The little Spaniard was everywhere at the Etihad, combining relentless running with cagey creativity as Arsene Wenger collected his first win against a top team in… ages, it felt like. And he has Santi Cazorla to thank for it.
Cazorla started centrally as part of a midfield three with Alexis Sanchez and Alex Oxlade-Chamberlain, and boy did he run the show. Evading the Fernandbros constantly, Cazorla was excellent in stifling the City attack as well, pressing and dispossessing Manuel Pelligrini’s attackers seemingly at will. He put Arsenal on the scoresheet, scoring the first goal and assisting French forward/model Olivier Giroud’s second.
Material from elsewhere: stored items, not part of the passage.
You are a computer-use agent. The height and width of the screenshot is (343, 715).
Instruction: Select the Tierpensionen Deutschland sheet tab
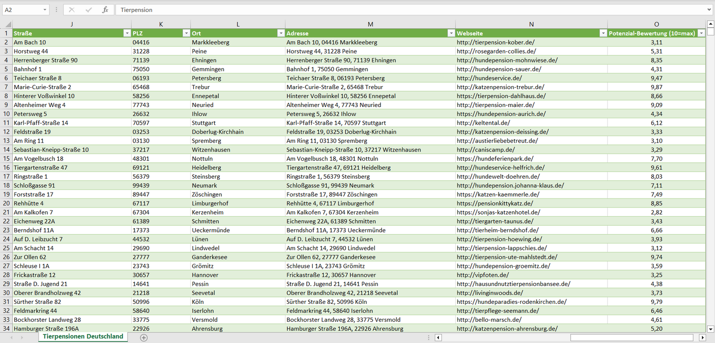[x=83, y=337]
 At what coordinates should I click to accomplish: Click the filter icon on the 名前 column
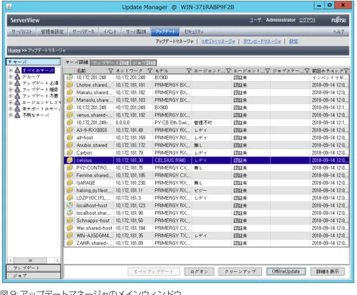click(111, 71)
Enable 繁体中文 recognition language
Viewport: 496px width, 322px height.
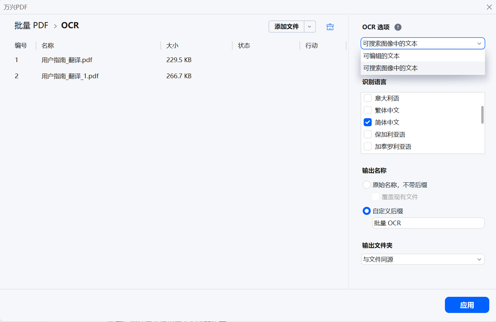(368, 110)
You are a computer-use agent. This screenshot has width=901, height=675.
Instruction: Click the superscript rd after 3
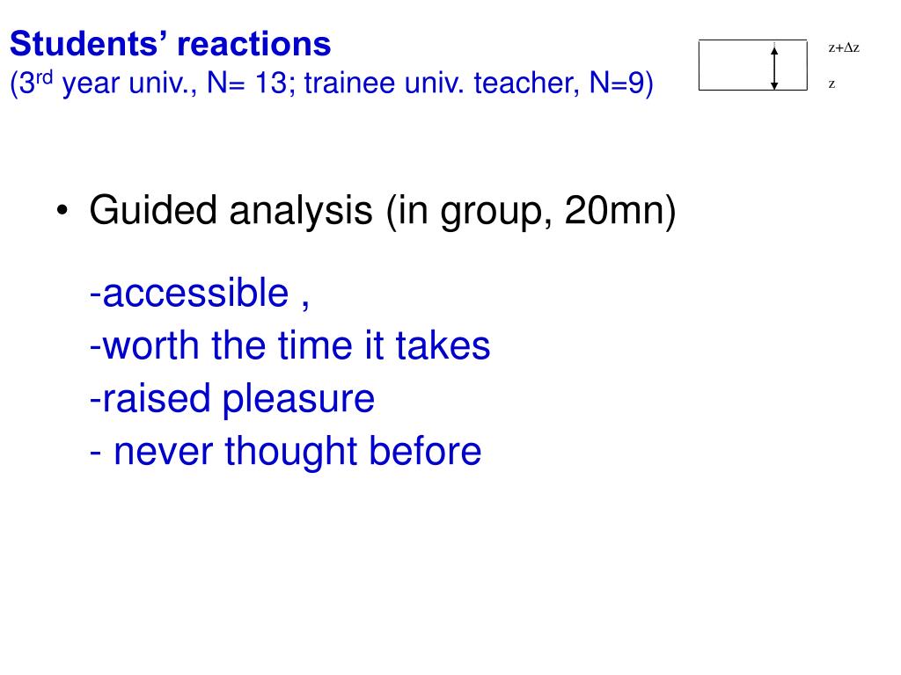[x=44, y=77]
He also did a little dance.
When Santi Cazorla is playing like he’s currently playing, an argument could be made that he is Arsenal’s best midfielder, and while I won’t be the one making it, I will posit that Santi IS their most versatile.
There’s just one problem, apparently. Santi Cazorla, Arsenal’s most versatile midfielder, is at his best when playing in the center, a trait he shares with Arsenal’s most talented midfielder, German playmaker Mesut Ozil.
Ozil has been at the club for eighteen months, missing four due to injury. In those eighteen months, he has gone from savior to surplus to requirements.
Time and again, Mesut has had to change his game and position so that Arsene Wenger can accommodate other midfielders. Sometimes, they make no sense, such as earlier in the season when Wenger shifted Ozil to the wing so that future England captain Jack Wilshire can play in the number 10 role. Shockingly, that didn’t work out so well.
This time, however, there appears to be a genuine problem: Cazorla’s spike in form has come at the expense of the German international. Playing in Ozil’s best, and quite possibly only, position on the field, he has been a crucial cog for Arsene Wenger.
So once again, Arsenal’s surplus of attacking players leaves them in a bind (imagine if they had also brought in Cesc Fabregas…). Once again, Wenger’s attempts to create a footballing utopia leaves him with an embarrassment of riches (and possibly a waste of £42.5 million).
Does it, though?
Another thing that the Arsenal performance on Sunday highlighted is that Arsenal are possibly better when they play the way they played against Manchester City. In that performance, Arsenal ceded possession to Manchester City and attempted to hit the Citizens on the counter. And it worked!
Incidentally, it is that system that Mesut Ozil thrives in.
A system of quick, counter-attacking football, the kind of system Wenger previously scoffed at, is precisely the system that would take full advantage of the talent he has at his disposal.
A team built around the speed of Alexis Sanchez, the hold up play of Olivier Giroud, the versatility of Santi Cazorla and the vision of Mesut Ozil is probably a better team than one that plays Wengerball.
Arsenal are usually touted as the Barcelona of the EPL. Maybe they’re better off as Real Madrid.